[Start of SOURCE EXTRACT]

Background information
- Origin: Fairlawn, New Jersey, U.S.
- Genres: Death metal; death-doom; blackened death metal (early);
- Years active: 1989–present
- Labels: Seraphic Decay; Relapse; Necropolis; Olympic; Listenable; Ibex Moon;
- Spinoffs: Profanatica; Disma;
- Members: John McEntee Chuck Sherwood Kyle Severn Luke Shively
- Past members: Past members
- Website: incantation.com

= Incantation (American band) =

American death metal band

Incantation is an American death metal band formed by John McEntee and Paul Ledney in 1989. Despite the band's members residing in Johnstown, Pennsylvania, Incantation are considered leaders in the New York City death metal scene with Suffocation, Mortician and Immolation.

To date, the band has released twelve full-length albums, two live albums, four EPs, two singles, three split-EPs, one DVD, and three demos. Their most recent album, Unholy Deification, was released through Relapse Records in August 2023. The band have maintained a cult following and underground popularity since the '90s.

Guitarist and vocalist John McEntee is the sole continuous member of Incantation, though drummer Kyle Severn has appeared on every studio album since their third full-length, Diabolical Conquest.

==History==
Paul Ledney (drums and vocals), Aragon Amori (bass), Brett Makowski (rhythm guitar) and John McEntee (lead guitar) formed Incantation in August 1989. McEntee previously played in the thrash metal band Revenant. In 1990, disagreements about black metal elements, corpse paint and blasphemous lyrics led Ledney, Amori and Makowski to depart the band and formed black metal Profanatica.

Incantation came to prominence with Onward to Golgotha and Mortal Throne of Nazarene, both of which feature singer Craig Pillard. Following the release of the Forsaken Mourning of Angelic Anguish EP in 1997, Pillard departed the band and was replaced with Daniel Corchado of The Chasm. Corchado performed on 1998's Diabolical Conquest before leaving the band. Vocalist Mike Saez performed on the two following albums, The Infernal Storm (2000) and Blasphemy (2002). McEntee has been the singer since Decimate Christendom.

After leaving Incantation, Pillard joined New Jersey death metal act Disma in 2008, from which he was fired in 2019 due to allegations of Nazi sympathies. The members of Incantation distanced themselves from their prior association with him, claiming they had no knowledge of his political leanings until two years after he had left the band.

In February 2016, Incanation toured the US with Swedish black metal band Marduk. They toured with Marduk again the following year, bringing along American death metal band Abysmal Dawn. In 2019, Incantation supported Morbid Angel on tour in the US along with Swedish black metal band Watain.

[End of SOURCE EXTRACT]
[Start of INFORMATION PROVIDED]

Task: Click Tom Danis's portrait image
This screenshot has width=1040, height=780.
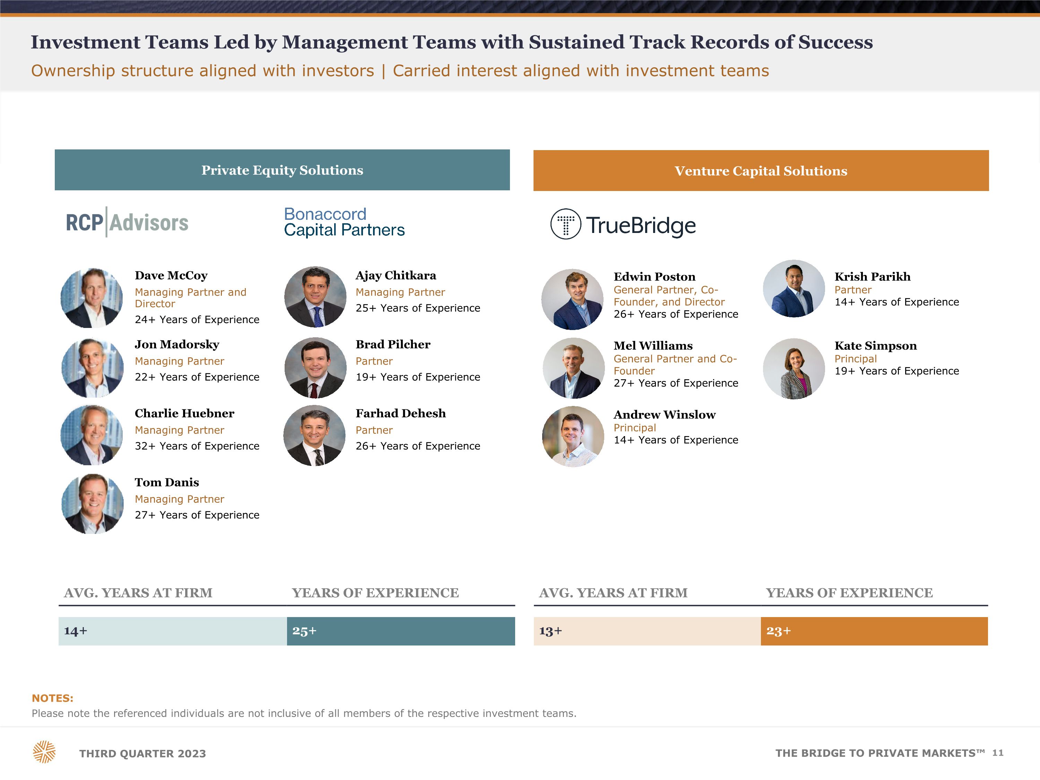Action: point(93,504)
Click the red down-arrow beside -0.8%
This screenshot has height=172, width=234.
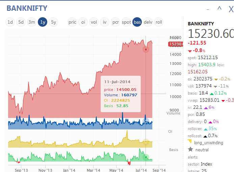tap(189, 50)
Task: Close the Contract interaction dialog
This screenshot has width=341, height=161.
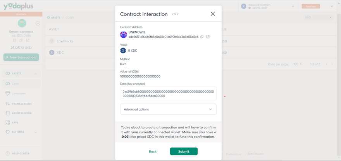Action: click(x=213, y=14)
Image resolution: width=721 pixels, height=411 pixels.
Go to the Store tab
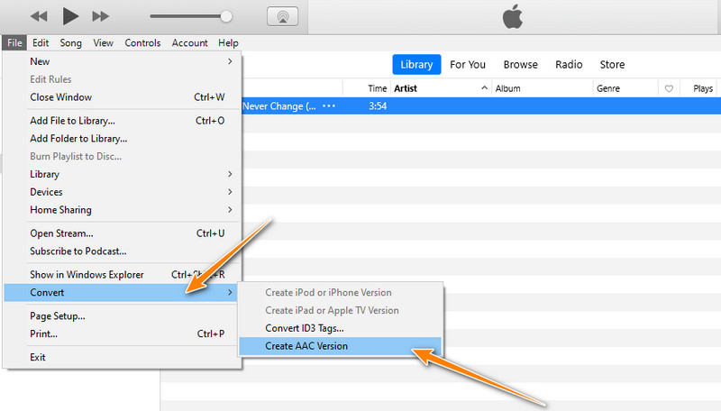point(612,65)
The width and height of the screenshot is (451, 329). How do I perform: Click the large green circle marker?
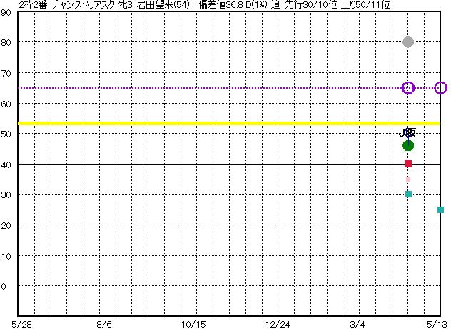(x=408, y=146)
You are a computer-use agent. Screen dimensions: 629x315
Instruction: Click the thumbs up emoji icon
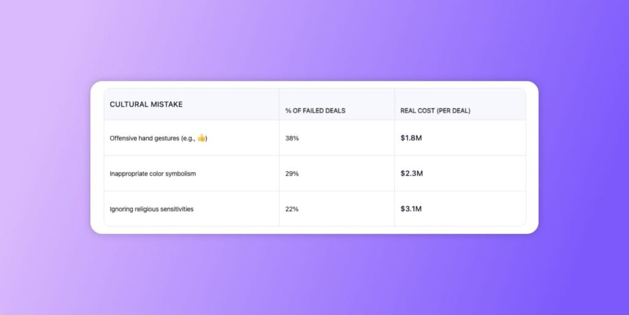pos(201,138)
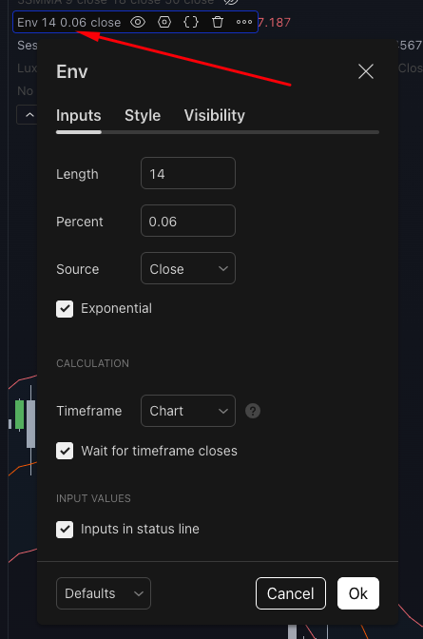Hide the Env indicator with eye icon
423x639 pixels.
coord(138,22)
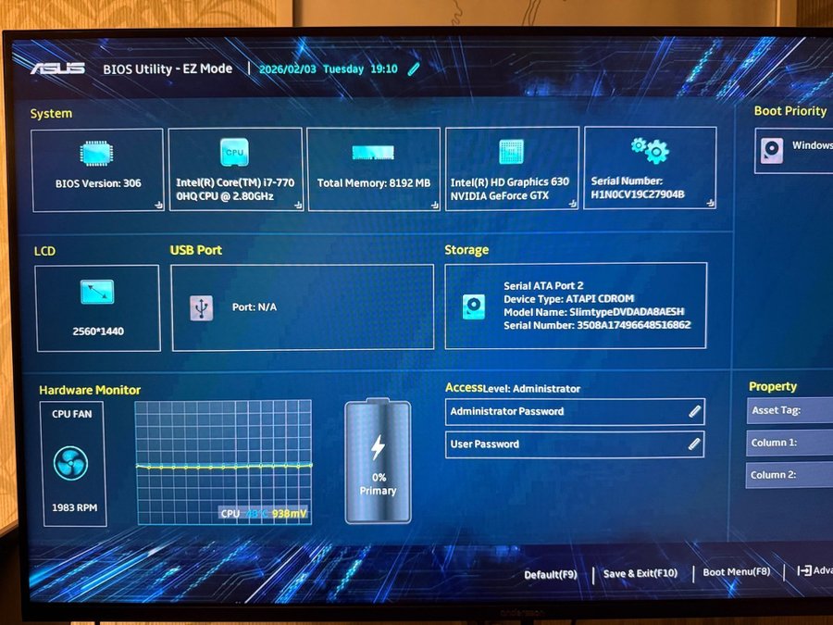Click the Total Memory RAM icon
Screen dimensions: 833x625
point(373,154)
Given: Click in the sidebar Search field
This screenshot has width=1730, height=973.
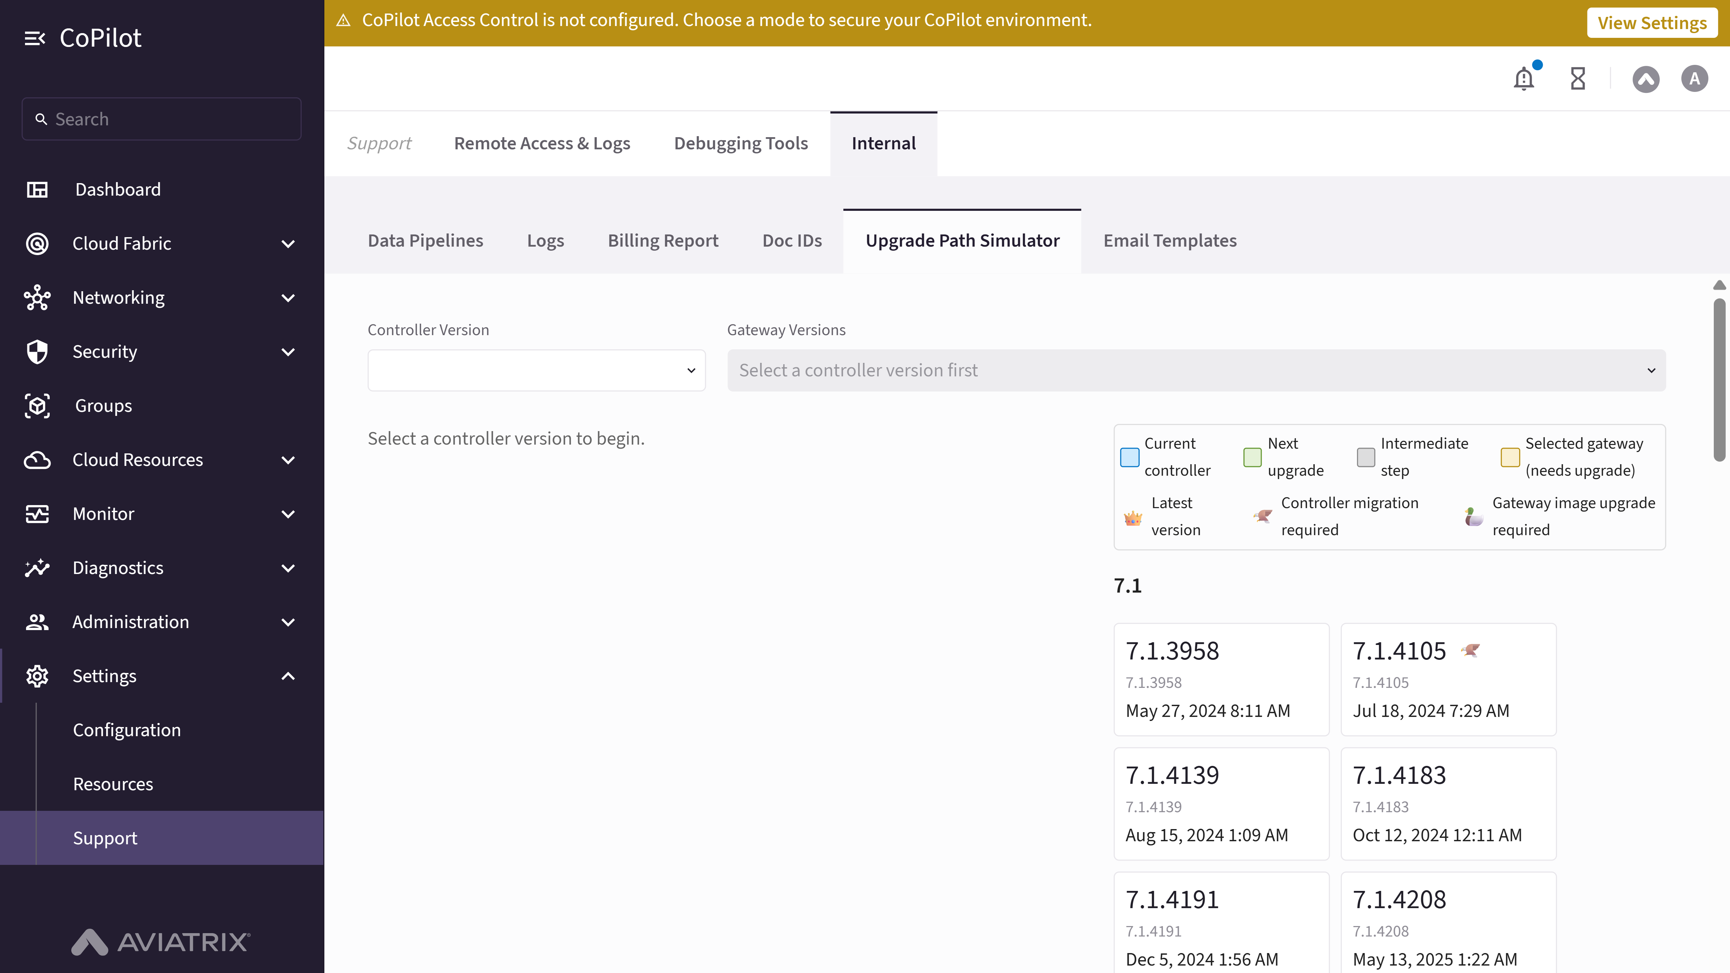Looking at the screenshot, I should (x=161, y=119).
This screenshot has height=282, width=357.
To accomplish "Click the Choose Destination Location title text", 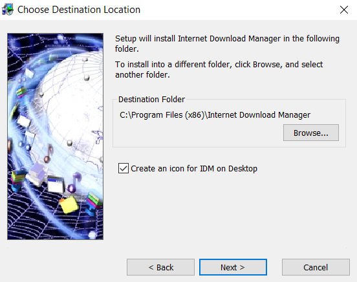I will [79, 10].
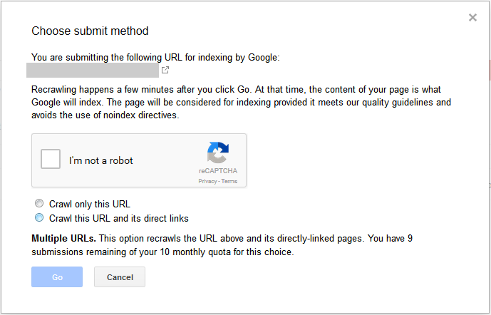Select the "Crawl only this URL" radio button
491x315 pixels.
[39, 204]
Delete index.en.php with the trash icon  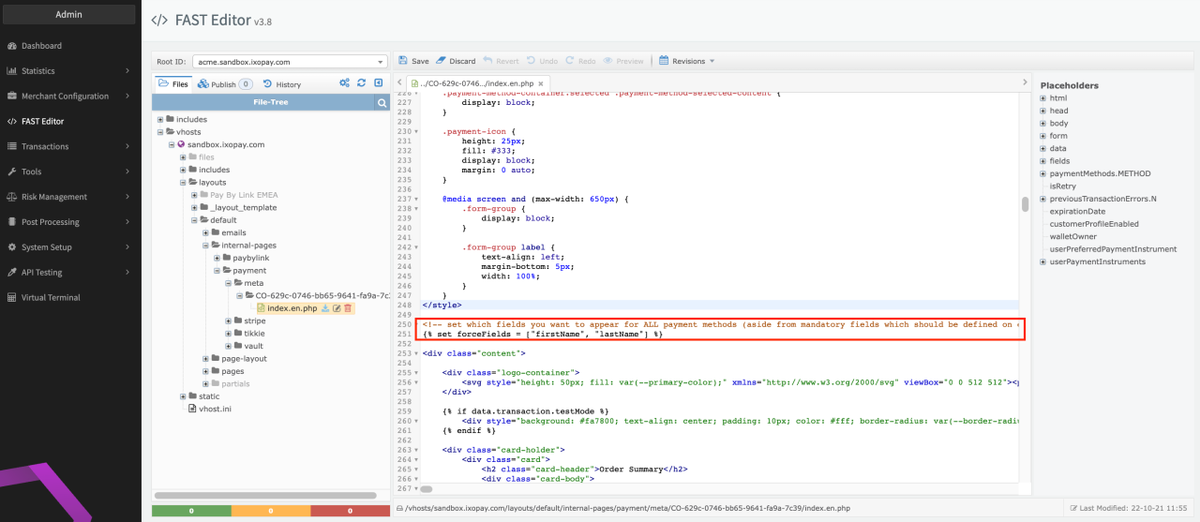pos(348,308)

[End of INFORMATION PROVIDED]

TASK INSTRUCTIONS> Copy the passage of the Incantation text from "Incantation is an" up to and including "full-length, Diabolical Conquest.", word for word.

ANSWER IN FULL>
Incantation is an American death metal band formed by John McEntee and Paul Ledney in 1989. Despite the band's members residing in Johnstown, Pennsylvania, Incantation are considered leaders in the New York City death metal scene with Suffocation, Mortician and Immolation.

To date, the band has released twelve full-length albums, two live albums, four EPs, two singles, three split-EPs, one DVD, and three demos. Their most recent album, Unholy Deification, was released through Relapse Records in August 2023. The band have maintained a cult following and underground popularity since the '90s.

Guitarist and vocalist John McEntee is the sole continuous member of Incantation, though drummer Kyle Severn has appeared on every studio album since their third full-length, Diabolical Conquest.